Only one portion of the data is to be written out: from the line bearing "Open favorites heart icon in header" through the line bearing "Image resolution: width=920". Write it exactly as it appears.

◆ Recorded information
========================
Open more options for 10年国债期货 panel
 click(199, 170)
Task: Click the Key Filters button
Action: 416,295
========================
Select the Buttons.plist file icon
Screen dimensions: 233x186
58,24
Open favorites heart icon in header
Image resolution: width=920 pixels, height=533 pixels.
========================
◆ Answer area
Open favorites heart icon in header
Image resolution: width=920 pixels, height=533 pixels.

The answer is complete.